BEGIN DATA LISTING
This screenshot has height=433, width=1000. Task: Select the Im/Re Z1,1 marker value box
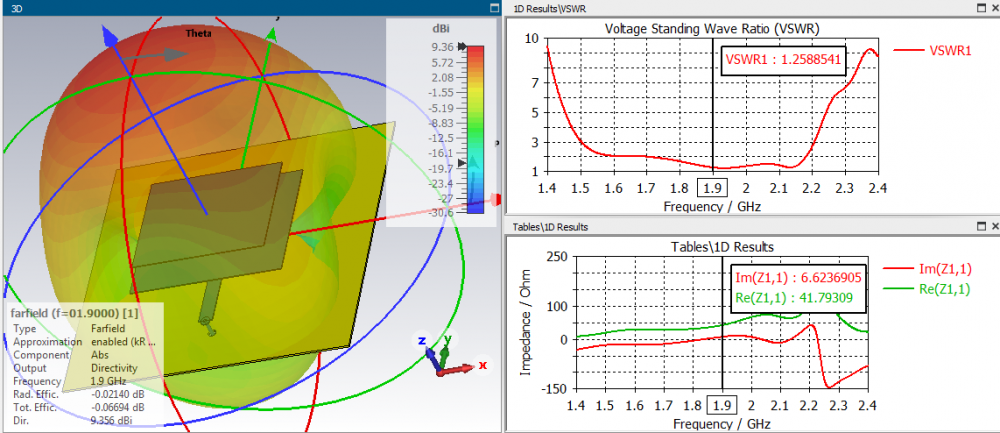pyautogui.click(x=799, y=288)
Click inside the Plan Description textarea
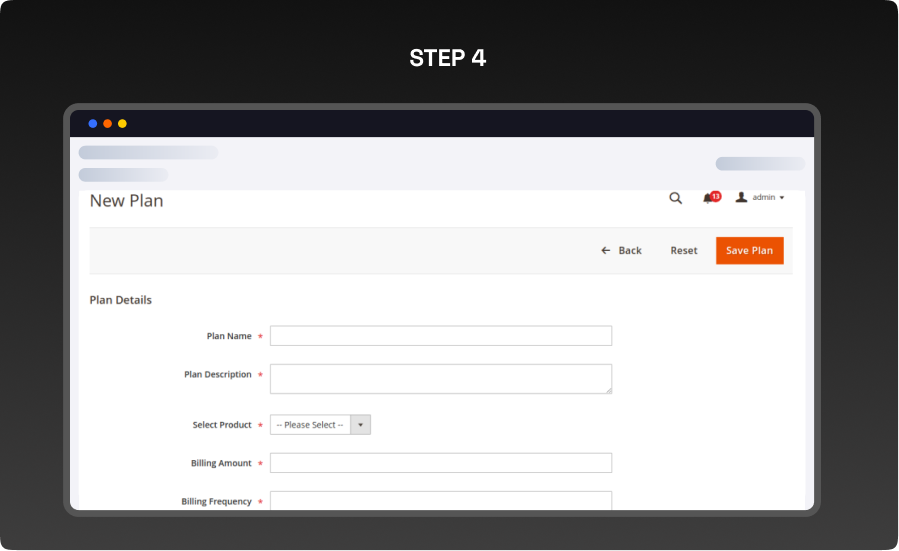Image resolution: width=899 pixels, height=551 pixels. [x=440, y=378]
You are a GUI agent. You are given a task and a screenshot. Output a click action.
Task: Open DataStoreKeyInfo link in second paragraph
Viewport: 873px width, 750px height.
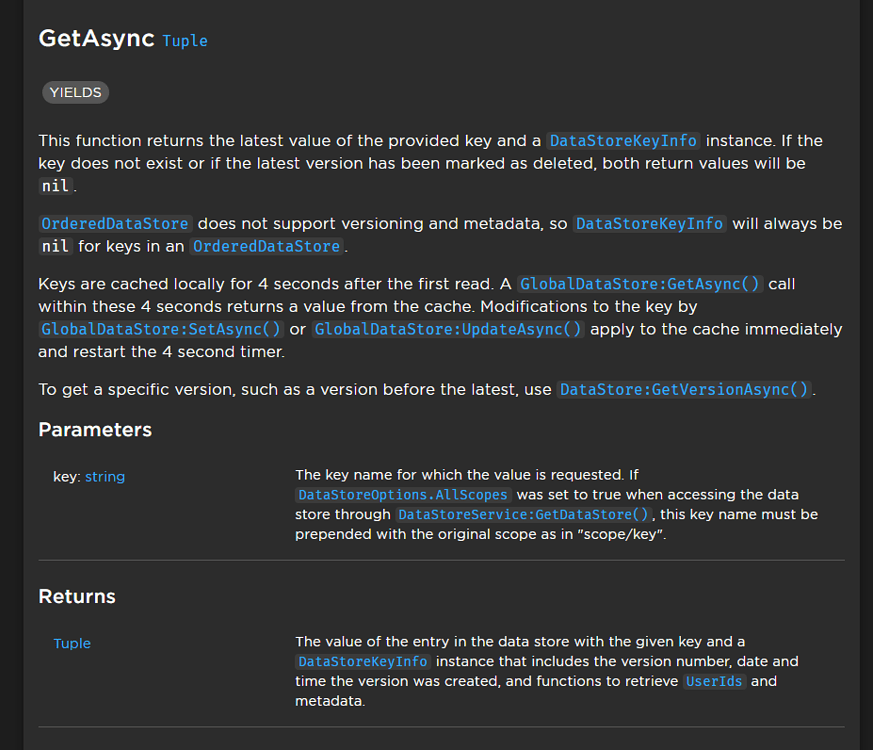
END DATA LISTING
BEGIN DATA LISTING
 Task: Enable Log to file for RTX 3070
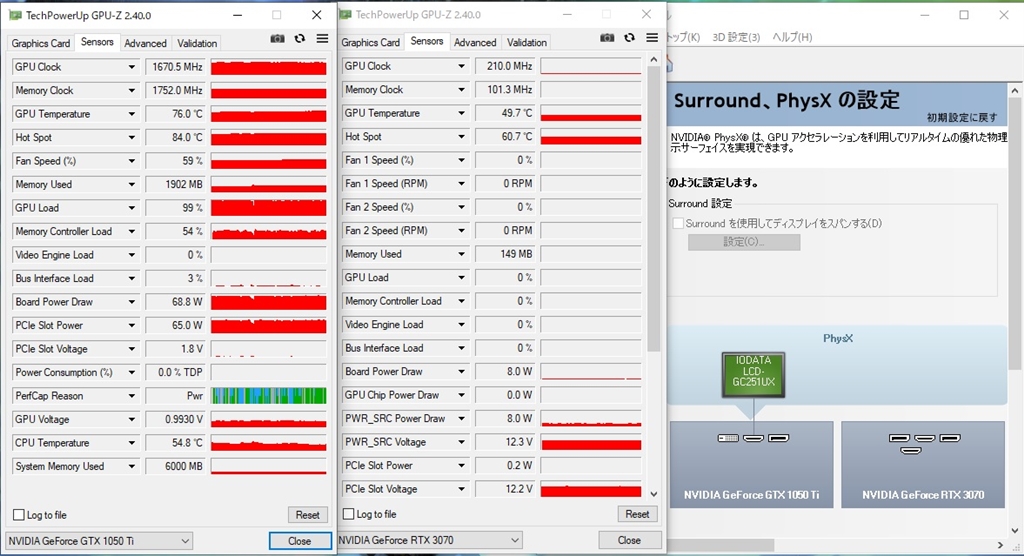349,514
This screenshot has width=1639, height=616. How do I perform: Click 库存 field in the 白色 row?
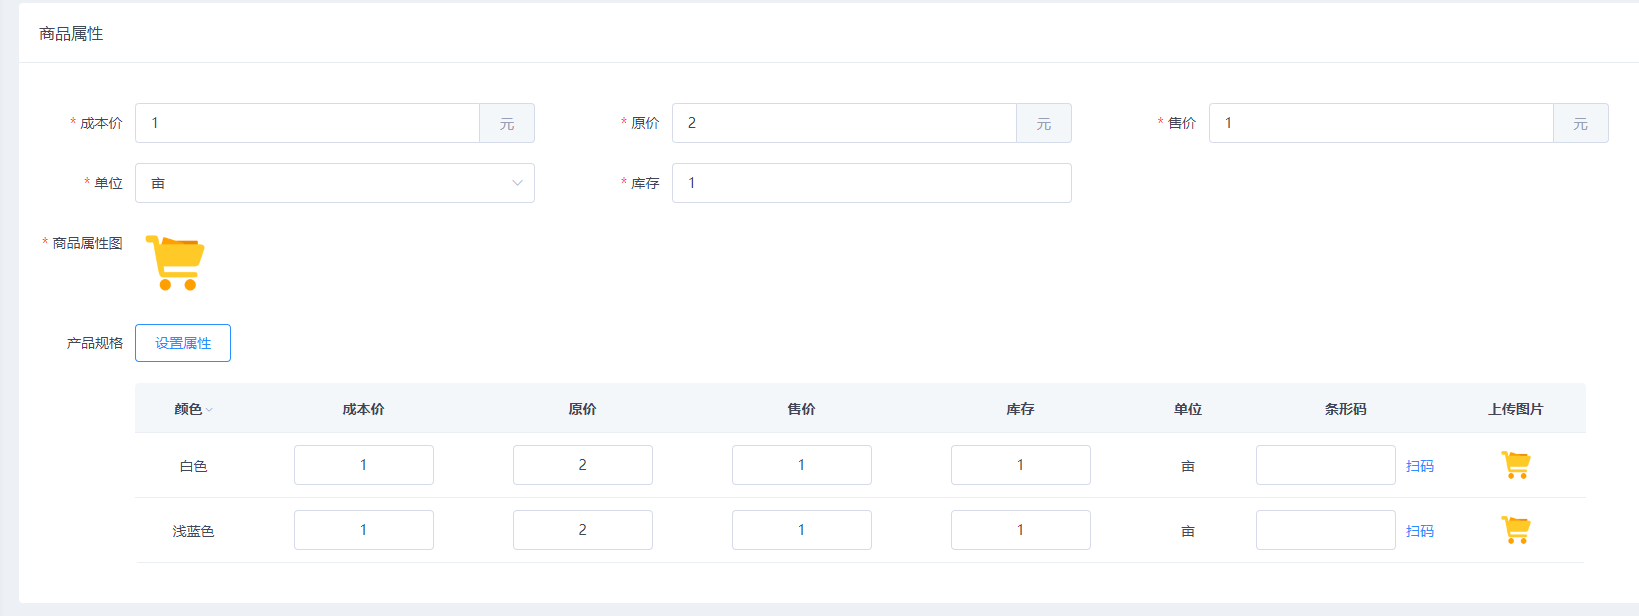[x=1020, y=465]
END DATA LISTING
BEGIN DATA LISTING
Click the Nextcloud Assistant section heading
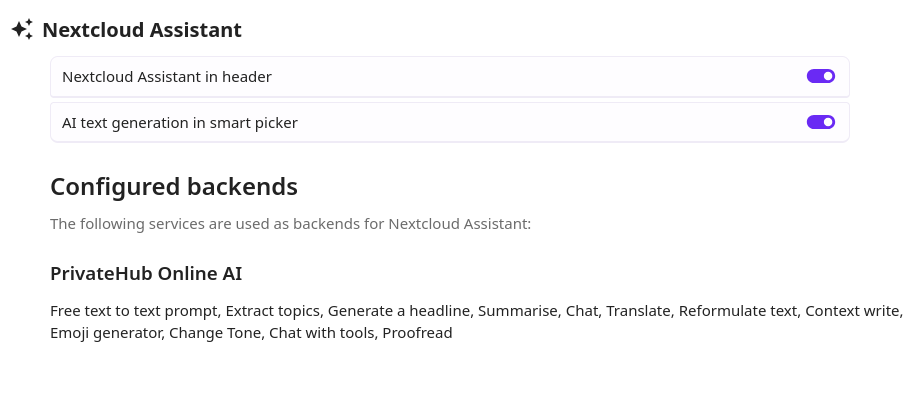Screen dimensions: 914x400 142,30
END DATA LISTING
EXERCISE GOAL
In the listing above, find the line with "Click inside the Plan Description textarea" and the line with "Viewport: 873px width, 750px height.". Copy both of them and every line between, exactly, but not the pictures.

SOLUTION TO THIS EXERCISE
Click inside the Plan Description textarea
Image resolution: width=899 pixels, height=551 pixels. [x=440, y=378]
You are a GUI agent. You are given a task and a screenshot. Output a click action.
Task: Open DataStoreKeyInfo link in second paragraph
Viewport: 873px width, 750px height.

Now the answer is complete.